Mosaïque représentant un paon à Tabgha (photo © Stanislao Lee / SBF).
Le paon et la résurrection
Sylvain Campeau | 29 avril 2019
On évoque souvent le paon pour parler d’orgueil ou de vanité. Mais cette association n’existait pas dans l’esprit des premiers chrétiens qui y voyaient plutôt un symbole de la résurrection du Christ.
Un symbole solaire
Dans le monde gréco-romain, le paon est un symbole solaire sans doute inspiré par le déploiement de sa queue en forme de roue. Dans la mythologie, l’oiseau est associé à la déesse Héra (Junon chez les Romains), l’épouse de Zeus (Jupiter). Qu’un symbole solaire païen ait été adopté pour évoquer la résurrection n’a rien d’étonnant. La lumière est un élément important de la liturgie pascale mais d’autres caractéristiques de l’animal ont contribué à l’élaboration du symbole dans les premiers siècles de l’Église.
Renaissance et immortalité
Pline l’Ancien est l’un des premiers écrivains antiques à noter que l’oiseau perd sa magnifique parure pendant l’hiver et la retrouve renouvelée au printemps suivant.

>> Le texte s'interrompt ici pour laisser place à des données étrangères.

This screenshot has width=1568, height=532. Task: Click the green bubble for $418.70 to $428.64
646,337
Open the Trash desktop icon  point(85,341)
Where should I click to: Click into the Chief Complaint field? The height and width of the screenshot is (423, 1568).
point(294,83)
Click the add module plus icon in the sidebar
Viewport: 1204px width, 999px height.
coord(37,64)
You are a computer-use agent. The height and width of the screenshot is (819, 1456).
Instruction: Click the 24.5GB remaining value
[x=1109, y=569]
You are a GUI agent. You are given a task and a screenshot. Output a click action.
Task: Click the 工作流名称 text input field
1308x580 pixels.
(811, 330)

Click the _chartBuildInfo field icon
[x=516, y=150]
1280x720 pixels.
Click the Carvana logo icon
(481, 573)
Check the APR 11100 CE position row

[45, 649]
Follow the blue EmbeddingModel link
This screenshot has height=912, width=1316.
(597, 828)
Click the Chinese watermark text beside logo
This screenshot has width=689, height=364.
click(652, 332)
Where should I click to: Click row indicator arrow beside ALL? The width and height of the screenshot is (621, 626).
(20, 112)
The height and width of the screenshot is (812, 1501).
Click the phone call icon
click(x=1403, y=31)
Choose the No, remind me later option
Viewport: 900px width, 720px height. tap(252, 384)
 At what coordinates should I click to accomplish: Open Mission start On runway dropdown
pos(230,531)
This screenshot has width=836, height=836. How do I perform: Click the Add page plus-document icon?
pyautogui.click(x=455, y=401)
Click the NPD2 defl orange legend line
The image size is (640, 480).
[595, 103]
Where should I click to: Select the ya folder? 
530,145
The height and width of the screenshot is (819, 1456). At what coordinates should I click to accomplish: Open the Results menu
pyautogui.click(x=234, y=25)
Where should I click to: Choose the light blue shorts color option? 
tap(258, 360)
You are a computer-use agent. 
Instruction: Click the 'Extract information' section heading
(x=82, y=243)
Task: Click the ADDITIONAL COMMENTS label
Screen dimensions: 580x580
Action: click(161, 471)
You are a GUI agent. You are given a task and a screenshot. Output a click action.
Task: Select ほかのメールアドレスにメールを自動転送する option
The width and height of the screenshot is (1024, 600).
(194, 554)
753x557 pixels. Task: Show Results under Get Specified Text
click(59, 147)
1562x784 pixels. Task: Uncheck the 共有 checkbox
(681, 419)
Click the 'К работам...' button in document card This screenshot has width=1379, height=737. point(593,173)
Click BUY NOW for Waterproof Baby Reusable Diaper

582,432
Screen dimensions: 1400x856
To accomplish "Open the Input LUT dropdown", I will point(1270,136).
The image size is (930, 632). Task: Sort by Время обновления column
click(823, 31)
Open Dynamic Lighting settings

Le phénomène de la mue annuelle était connu pour plusieurs espèces animales mais, pour la majorité d’entre elles, il n’attirait pas l’attention. La mue du paon, par contre, et surtout le magnifique plumage qu’il retrouvait au printemps, a été perçu comme un symbole de renaissance par les Anciens et comme celui de la résurrection par les premiers chrétiens. Cette idée est exprimée dans un sermon de saint Antoine de Padoue : « À la résurrection générale, où tous les arbres, c’est-à-dire tous les saints, commencent à reverdir, ce paon (qui n’est autre que notre corps), qui a rejeté les plumes de la mortalité, recevra celles de l’immortalité. » [1]
Une autre caractéristique qui a contribué au développement chrétien du symbole est la croyance, signalée par saint Augustin [2], que la chair de l’oiseau était incorruptible, comme le corps du Christ au tombeau. Le paon est ainsi associé à l’immortalité et c’est pour cette raison sans doute qu’on le retrouve sur plusieurs monuments funéraires des premiers siècles.
Les monuments
Selon Henri Leclercq, les monuments qui témoignent du symbolisme du paon sont antérieurs aux textes. Le symbolisme se déploie dans plusieurs catégories de monuments : fresques, bas-reliefs, mosaïques, poteries, sceaux, sarcophages et autres monuments funéraires, pour donner quelques exemples [3]. Si pour certains d’entre eux, le motif est simplement décoratif, son intention est clairement symbolique dans plusieurs cas. Quand le paon est représenté avec une croix ou un calice par exemple, nous observons des représentations chrétiennes qui évoquent la mort et la résurrection ou qui font référence à l’eucharistie : « Celui qui mange ma chair et qui boit mon sang possède la vie éternelle, et moi, je le ressusciterai au dernier jour. » (Jean 6,54)
Diplômé de l'Université de Montréal, Sylvain Campeau est bibliste et responsable de la rédaction.
[1] Sermon du cinquième jour après la Trinité.
[2] De civitate Dei, xxi, 4 et 7.
[3] H. Leclercq, art. « Paon », Dictionnaire d’archéologie chrétienne et de liturgie, tome 13, partie 1, Paris, Letouzey et Ané, 1937, col. 1075-1097. Cet article bien illustré donne une bonne idée de la variété des monuments où on retrouve le paon.